Mark Lanegan: Imitations is the sincerest form of flattery
From Screaming Trees to his current solo work, Mark Lanegan has proved himself to be the quintessential musical journeyman. His latest release is his second covers album ‘Imitations’. And this time it’s personal
On the album, you revisit many of the country and pop records you heard as a kid growing up in Washington State . . .
“I just wanted to make a record that had the same feeling that a lot of those records had that I heard when I was younger, those Sixties pop styles.”
Did recording these songs bring back that feeling?
Well, I don’t know about that. But I did use a lot of the same guys that I made my last covers record with [1999’s I’ll Take Care of You], and I did it in the same studio. And some of these guys I hadn’t worked with in 12, 13 years, so I recaptured a lot of the feeling that I had the last time around, a lot of laughs, and conversations that started 15 years ago just continued on. So it was a good time.
Imitations is a modest title for the album – was that deliberate?
Yes. One of my very favourite poets was a Massachusetts poet named Robert Lowell. And he wrote a book called Imitations, which was his versions of well-known and obscure poems. So I sorta lifted the title from that.
Doing three songs by Andy Williams – brave or foolish?
Yeah, well, I guess Andy Williams would be considered by some to be schmaltzy, but to me he’s one of the greatest singers of all time. Just absolutely amazing. And if anyone doesn’t believe me, just YouTube him. He’s just one of a kind.
You cover a father and daughter – Frank Sinatra’s Pretty Colours and Nancy Sinatra’s You Only Live Twice, a great lost Bond theme . . .
Ironically, the first time I heard the song was when Australian punk band The Scientists did it as the b-side of a single in the early 1980s. Pretty Colours came off one of Frank Sinatra’s 70s records, Cycles, which was a great record.
The album opens with Flatlands, by new artist, Chelsea Wolfe . . .
She’s a current artist who is about to explode. I think she’s really really fantastic, and she’s on the cusp of becoming very well known. She’s awesome.
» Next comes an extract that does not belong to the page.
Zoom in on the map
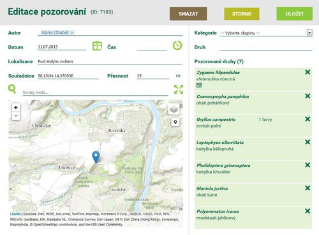The width and height of the screenshot is (319, 235). pyautogui.click(x=16, y=107)
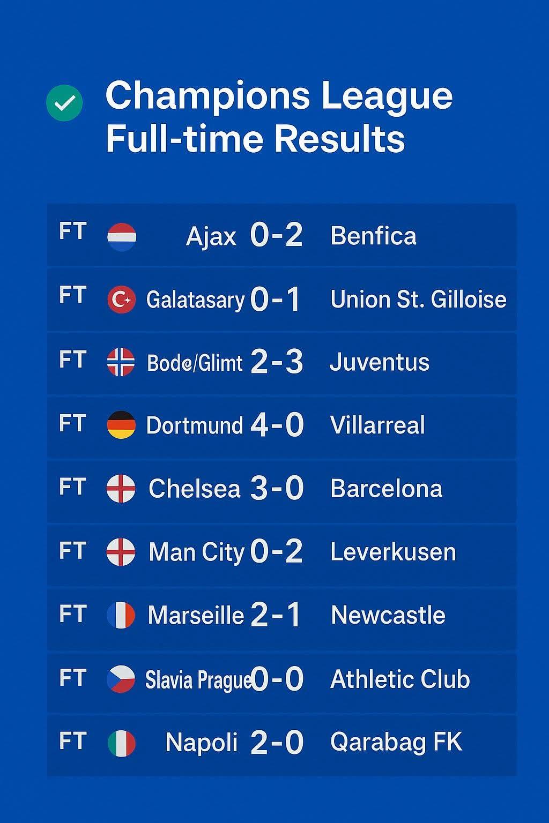The image size is (549, 823).
Task: Click the Dortmund 4-0 score
Action: tap(277, 425)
You also tackle Deepest Shade, by your friend and fellow Gutter Twin, Greg Dulli . . .
That was a song that Greg first recorded for a Twilight Singers record, and then didn’t put it on the record. In the 1990s he gave me a CD of the song, and said, I think this song would be great with you singing it, and I thought so too.
He’s back on the road with Afghan Whigs, and Soundgarden have reformed. Is a Screaming Trees reunion on the cards?
No, I don’t think that’s gonna happen. Not interested. I was excited when the Afghan Whigs got back together. Soundgarden are good friends of mine. I totally get why they’d want to do it. It’s their music, it’s their band. It’s their right to do it. But it’s not something I’m interested in doing with Screaming Trees.
Your folky cover of Mack the Knife is so different to the swing band version we’re all familiar with . . .
Well, I pretty much copied my version note for note from a Dave Van Ronk version. Big fan of Dave Van Ronk, and the way he did that song, I thought, wow, there’s a sadness and a darkness to that song.
You do a song in French – Elégie Funèbre by Gérard Manset. Pourquoi?
I’ve been a big fan of Manset for a long time. I’m sort of obsessed with his records. And his people got a hold of me and asked me if I wanted to do a version of that song for his new record – he’s in his late 60s.
That song in particular was real fun, because it was so oddball for me to be singing in French. But all the songs on the record I chose because I loved them, and I thought it would be fun to sing them. And they were.